* [Document excerpt]:
-.-.-

An Open Letter to Birth Professionals

Dear Birth Workers,

I’m ashamed to share a title with some of you. I’m ashamed that I’ve been watching you do the things you do without ever speaking a word of question aloud. I’m ashamed that I’ve been weak, and I’m scared of what will happen as I step into this newfound strength to share the truth.

But someone has to fucking tell you, and nobody else is doing it.

Somebody has to warn pregnant people that they’re not being vigilant enough. 

See, I used to feel pretty good about simply supporting out of hospital birth. I felt like across the board, people who birthed under the care of a midwife, either at home or in a freestanding birth center, had consistently better experiences. At one point, I felt confident that just choosing the midwifery model of care was enough, but it’s not. Not all midwives are created equal.

I don’t know what has changed or if I was just terribly naïve before, but now I guess I’ve seen too much. I’ve witnessed abuse of power and gross manipulation at the hands of OB/Gyns, midwives, and even doulas. I’m truly stunned that so many of you have forgotten the definition of consent. I’ve watched you project your idea of the perfect experience onto birthing people in their most vulnerable moments over and over again, and I’m tired of watching it happen.

I think you need to be reminded: You. Don’t. Make. The. Decisions.

You don’t get to decide to call anesthesia when you walk in to see a birthing person struggling through transition.

You don’t get to keep your hand inside someone’s vagina while they scream and beg for you to stop. 

You don’t get to cut an episiotomy without first asking permission.

You don’t get to deny access to pain relief when they decide the sensations are too much to handle.

You don’t get to bait and switch someone out of a water birth at the last minute because you don’t feel comfortable with it.

You don’t get to tell someone they’re too tired to push in any position but on their back when they’re asking for a change.

Even small, seemingly insignificant decisions like whether the lights are on, or the blinds are open, if I use flash during labor, or if siblings are present during birth — the only person that gets to decide that is the birthing person themself.

I hear you when you say “I’m going to” instead of “May I?” and it sends a shiver down my spine.

I see you when you say “I support all types of birth,” and then quietly shame those who make decisions you wouldn’t have.

Pay attention here, because this is important: All of this is true even when the evidence is on your side. The decisions are still not yours to make.

-.-.-

* [Things to do]:
• A. Please copy from the open letter to birth professionals above, word for word, starting with "An Open Letter" and going on through "are created equal.".
• B. In the open letter to birth professionals, which three kinds of birth workers does the writer say they have seen abuse power and manipulate people?
• C. Write the next part of the open letter to birth professionals, picking up after its final sentence.

-.-.-

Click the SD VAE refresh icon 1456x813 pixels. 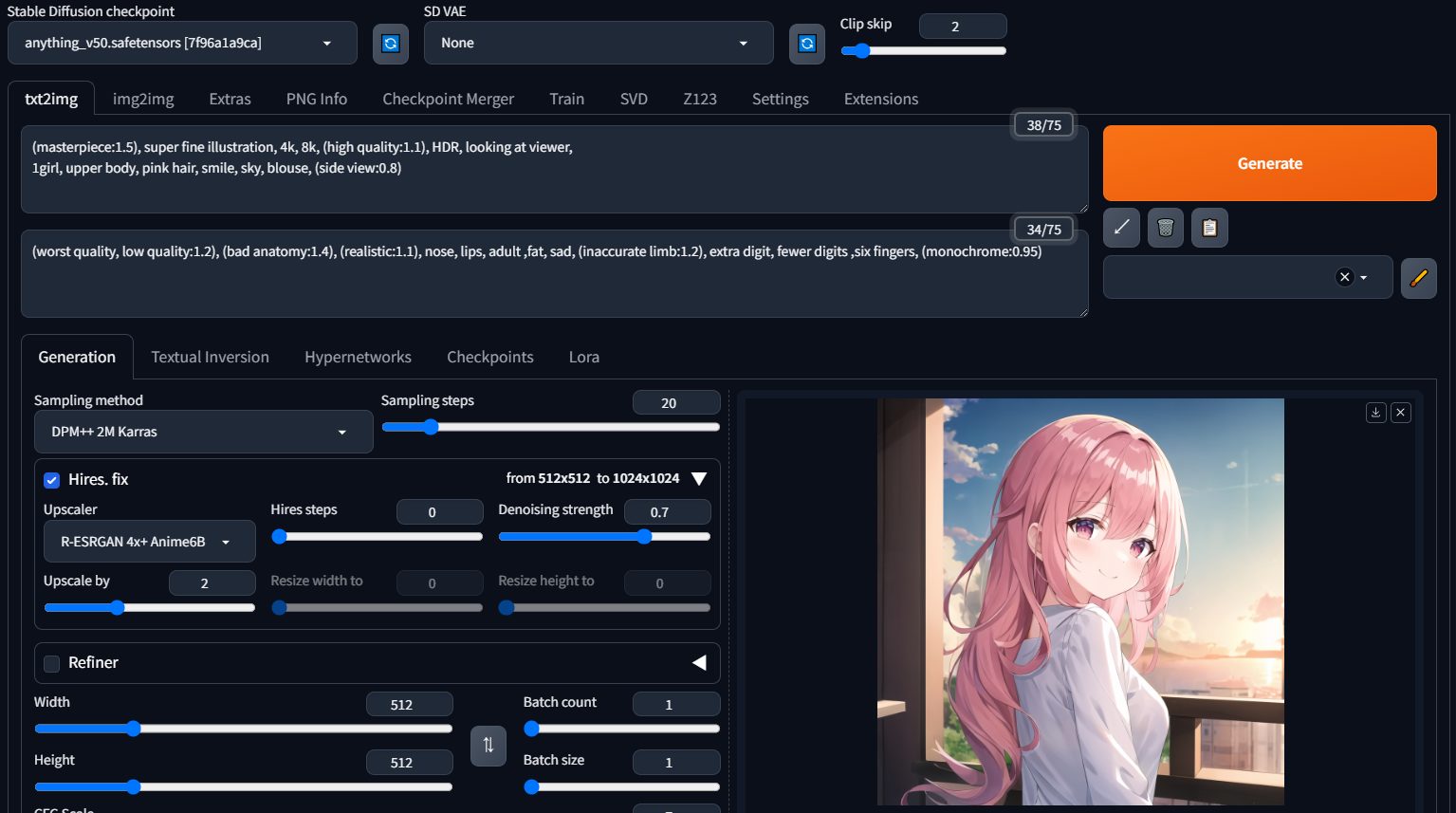pos(806,44)
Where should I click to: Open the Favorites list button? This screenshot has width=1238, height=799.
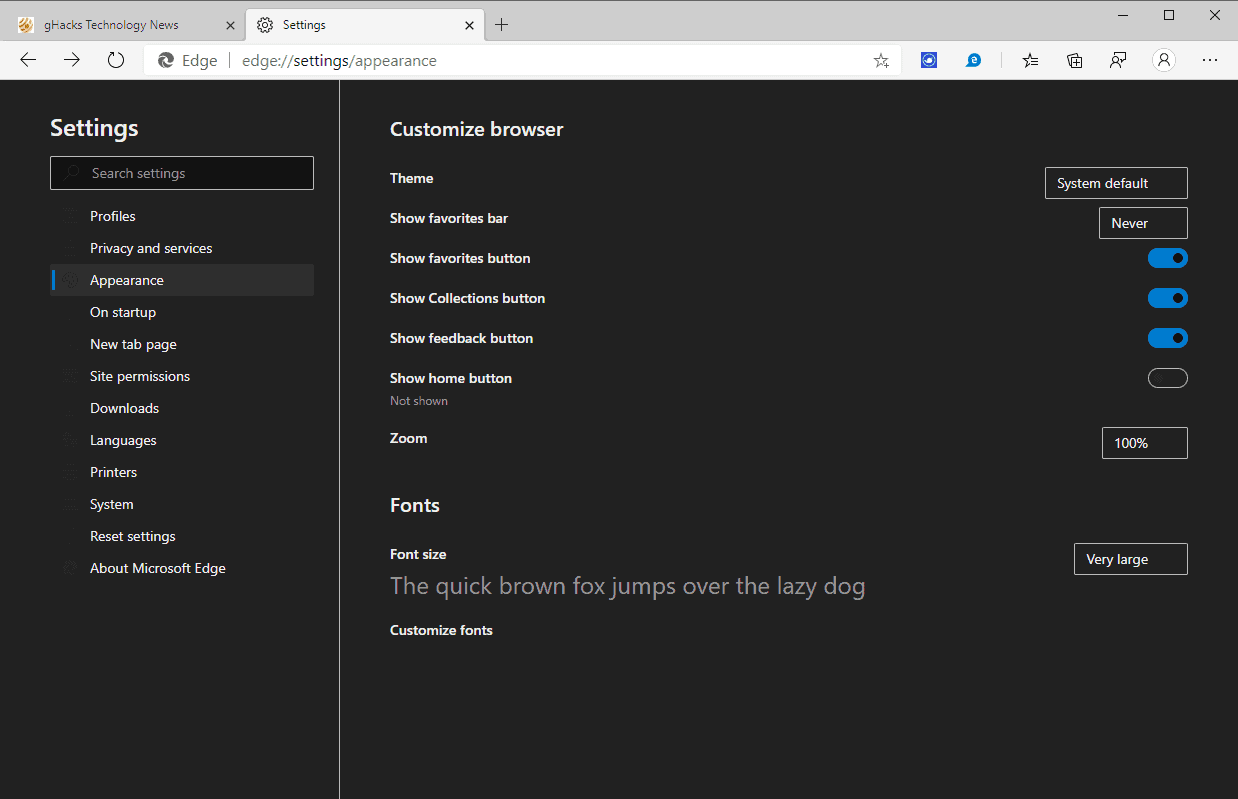1030,60
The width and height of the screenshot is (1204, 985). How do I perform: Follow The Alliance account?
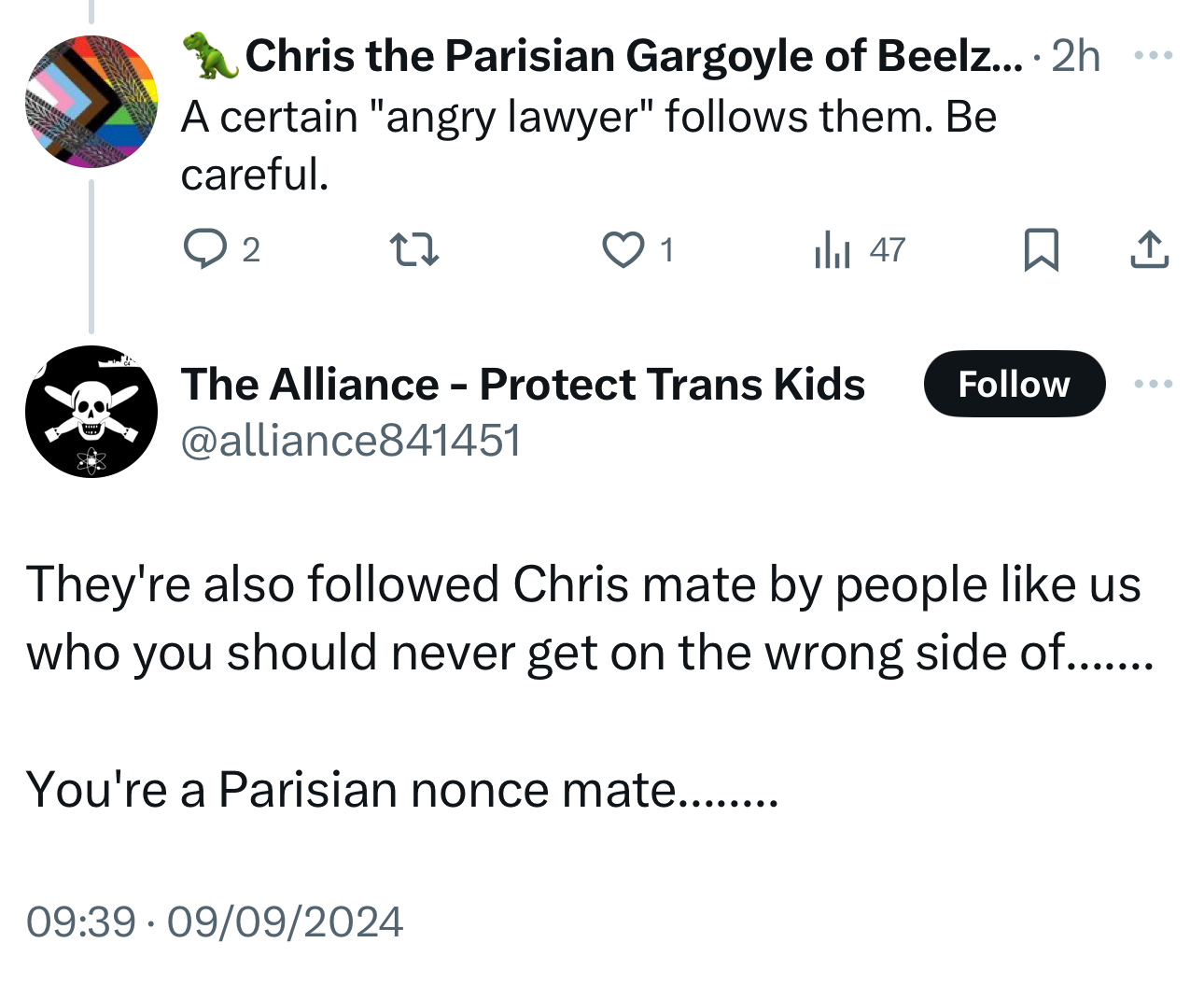click(x=1014, y=384)
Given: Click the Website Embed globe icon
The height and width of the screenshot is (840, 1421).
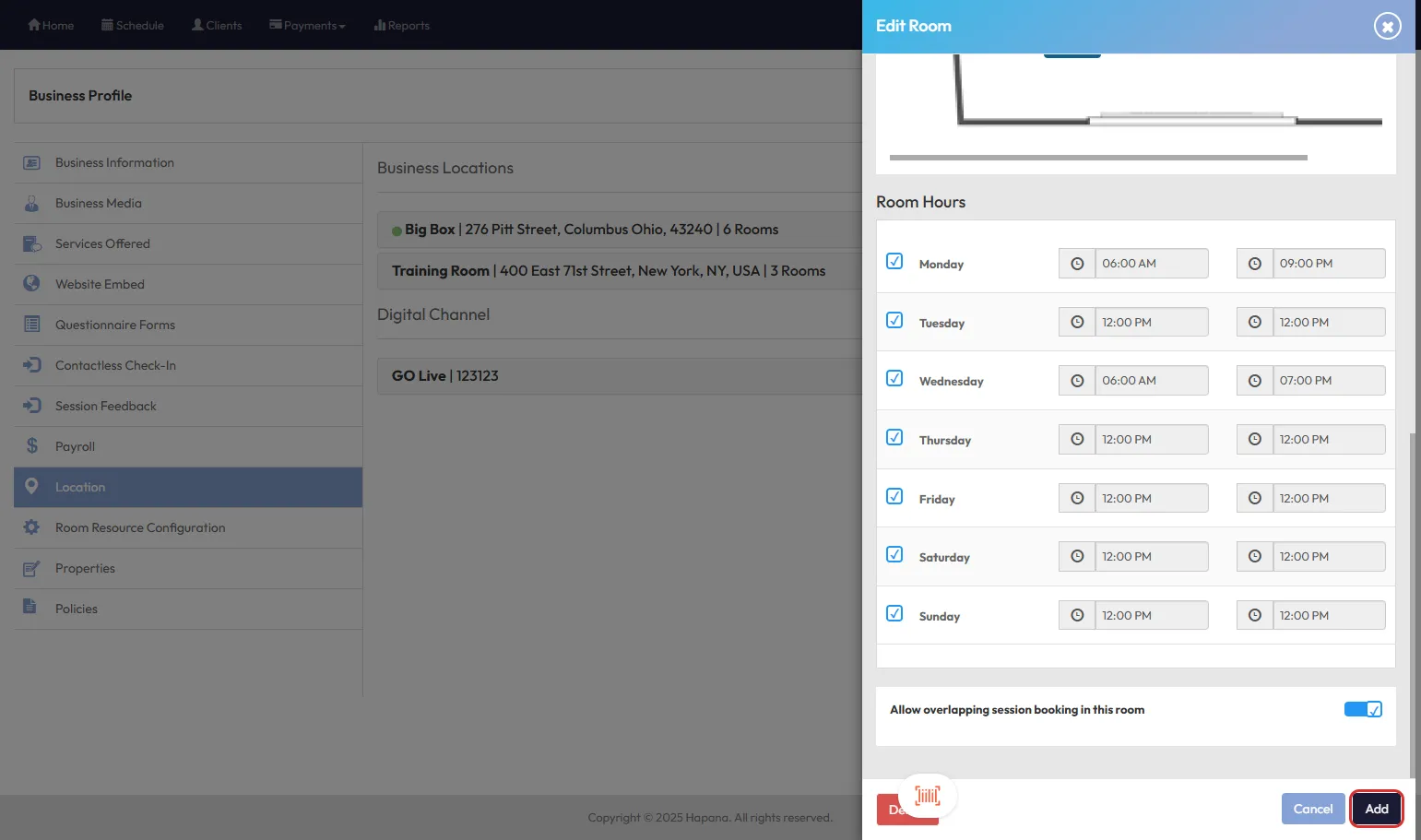Looking at the screenshot, I should pos(32,284).
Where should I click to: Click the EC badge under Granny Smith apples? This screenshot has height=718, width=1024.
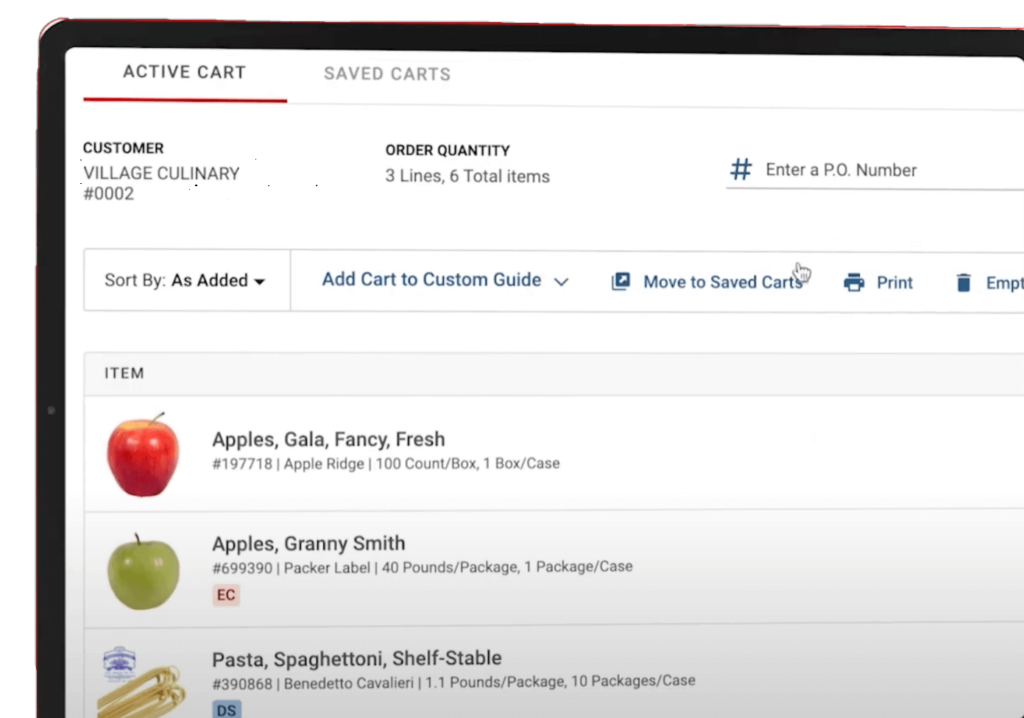click(225, 595)
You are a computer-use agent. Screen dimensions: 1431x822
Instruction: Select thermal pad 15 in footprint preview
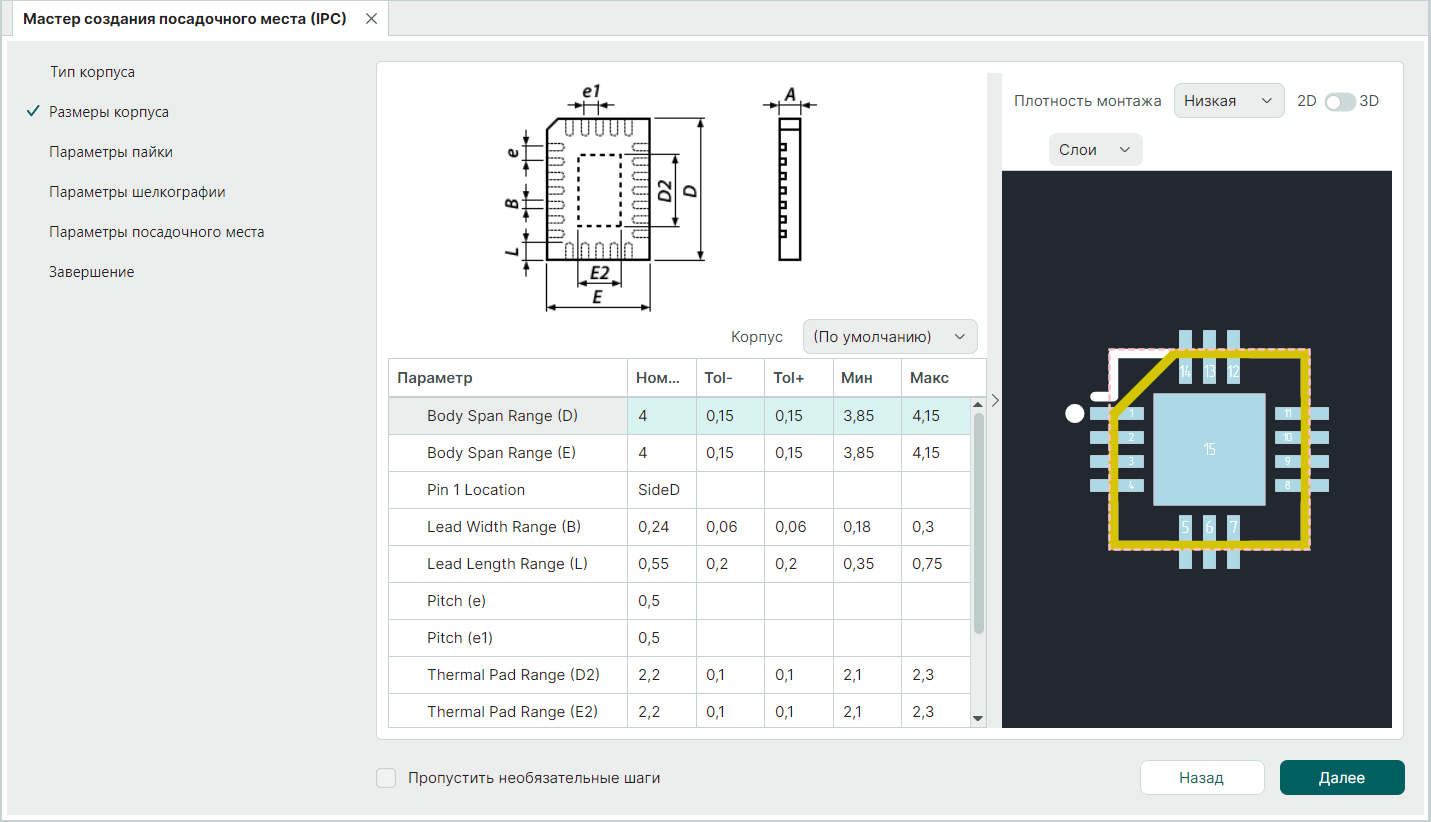1209,449
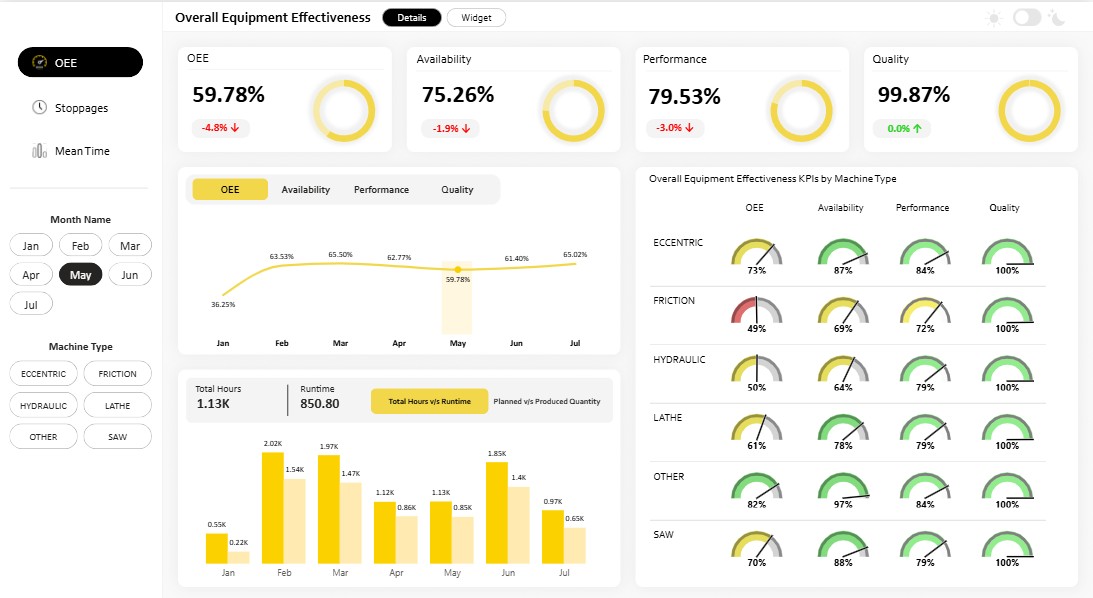Show Planned v/s Produced Quantity chart
Screen dimensions: 1093x598
(x=546, y=401)
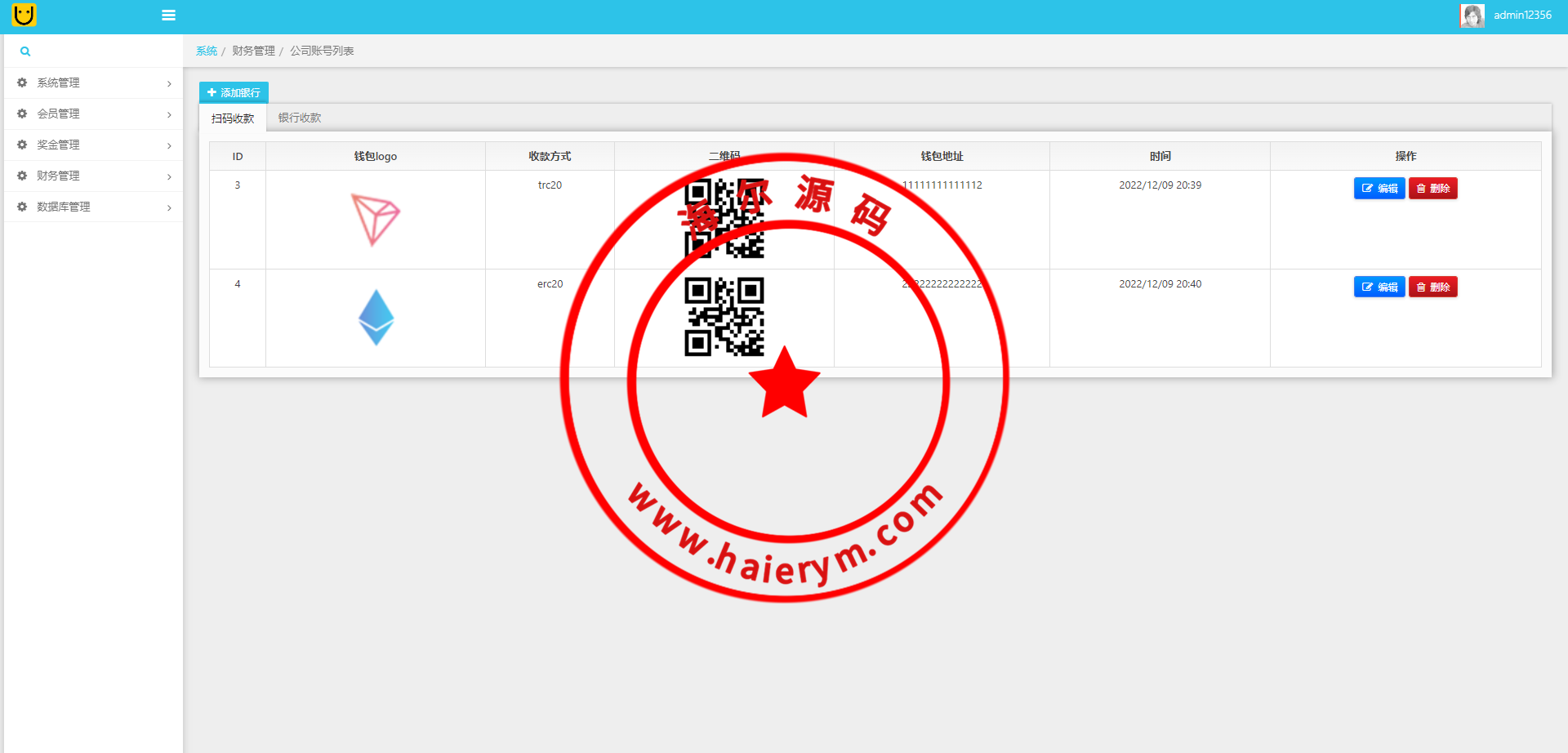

-.-.-

* [Task answers]:
• A.
An Open Letter to Birth Professionals

Dear Birth Workers,

I’m ashamed to share a title with some of you. I’m ashamed that I’ve been watching you do the things you do without ever speaking a word of question aloud. I’m ashamed that I’ve been weak, and I’m scared of what will happen as I step into this newfound strength to share the truth.

But someone has to fucking tell you, and nobody else is doing it.

Somebody has to warn pregnant people that they’re not being vigilant enough. 

See, I used to feel pretty good about simply supporting out of hospital birth. I felt like across the board, people who birthed under the care of a midwife, either at home or in a freestanding birth center, had consistently better experiences. At one point, I felt confident that just choosing the midwifery model of care was enough, but it’s not. Not all midwives are created equal.

• B. OB/Gyns, midwives, and doulas.

• C.
In spite of this, many of these parents have identified their experiences as positive. But birthing people deserve more than positive experiences in spite of how they’re treated, they should be having positive experiences because of how they’re treated. Ultimately, their perception of the experience is all that truly counts, but it’s pure luck (or simply a defense mechanism) that so many of them walk away feeling okay about the things that were said and done to them. It’s only a matter of time before they connect the dots and begin to process the truth of what happened… and even if they never do, it’s the principle of the matter. Just because you get away with it doesn’t make it okay.

So many of us have fought for options so that we could have better experiences, only to find that we’ve just traded one monster for another. The list of birth places, care providers, and doulas I can wholeheartedly recommend seems to be getting shorter with every passing day. How did things get so off course? Why am I seeing so many of the very things we’ve tried to avoid in hospitals, weaving their way into alternative birth options, following us even into our own homes? Into places where we thought we were safe, with people we believed supported us?

I’m finding it impossible to stay silent anymore. My purpose in the birth space is to hold space for my clients while authentically documenting their journey — nothing more. But know that I carry the weight of these experiences home with me at night, and it’s heavy. That when you show up to a birth as a wolf in sheep’s clothing, I see that. I hope that you have the humility and self-reflection needed to evaluate what you’re doing and make it right. It’s not too late to course-correct, I know it’s possible.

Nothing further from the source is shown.